Hoje é sexta-feira, dia de tomar uma no Bar da Euda, estabelecimento localizado no centro de Macapá. Espaço democrático para os halterocopistas se deliciarem com cervejas enevoadas, a tradicional Cachaça de Cravinho, Tira gostos variados e a especialidade da casa, o “temporá de camarão”, uma iguaria sem igual.  

Eu nunca fui de torcer o nariz ou fazer biquinho para boteco, porém, gosto de locais onde sou bem tratado, preço justo e que são frequentados por amigos. O Bar da Euda possui bom atendimento, não tem garçom de mau humor e, para a felicidade da mulherada, banheiros sempre limpos. 

Se eu tiver a sorte de encontrar por lá o nobre jornalista Tagaha Soares ou gênio dos botecos Fernando Bedran (meu irmão diz que ele é melhor para tomar cerveja do que tira-gosto de charque), é festa! Ah, o local não é sofisticado, segue o modelo clássico de boteco, com mesas que invadem as calçadas. Não recomendo para quem curte bares descoladinhos.

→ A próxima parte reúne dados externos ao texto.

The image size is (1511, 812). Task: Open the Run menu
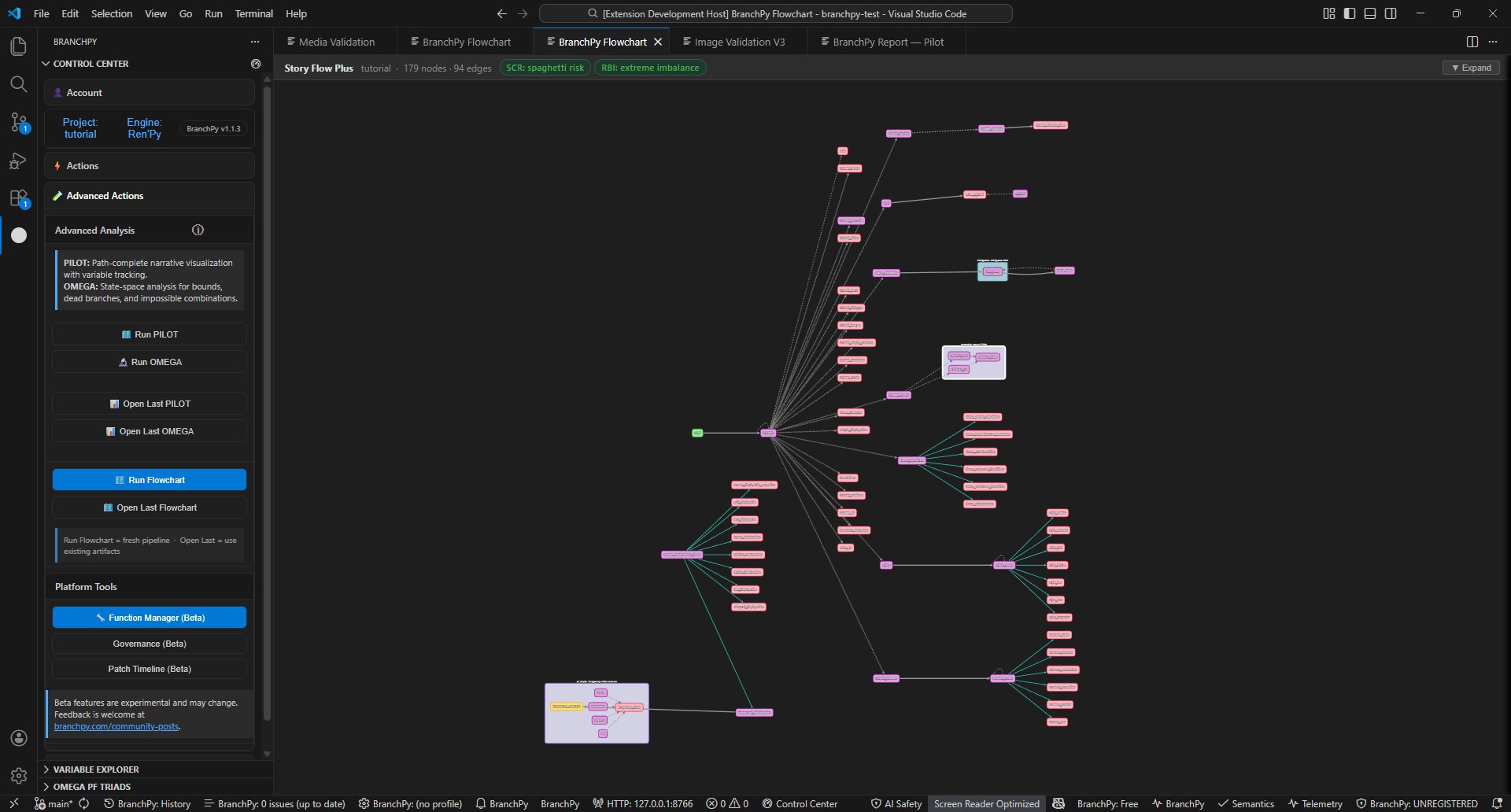(212, 13)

Li a seguinte frase do escritor Charles Buchowisk “pessoas infelizes que dividem uma garrafa de bebida tristonha”, não é o caso dos frequentadores do Bar da Euda. Já conheci figuras que molham a palavra por lá há 30 anos. O Bar é frequentado por biriteiros brancos, pretos, intelectuais, pseudointelectuais, religiosos, ateus, políticos, apolíticos, etc. Todos sempre de bem com a vida. 

O estabelecimento possui tantas histórias sobre situações e pessoas que o filho da dona Euda, o Miguelzinho, está escrevendo um livro sobre o bar. Vi fotos antigas e seus esboços, a obra sobre. 


Enfim, o Bar da Euda é um local aconchegante e sem frescura. Por lá, conversamos sobre cultura, política, filosofia e sacanagem. Alguns até traçam planos mirabolantes para dominar o mundo. Devaneios comuns nos botecos.

Tomara que a sexta-feira passe logo, quer dizer, o expediente de hoje, para que eu possa bater aquele papo descompromissado com a galera depois do trabalho, afogar o stress com uma boa bebida e companhia legal em um bar paidégua!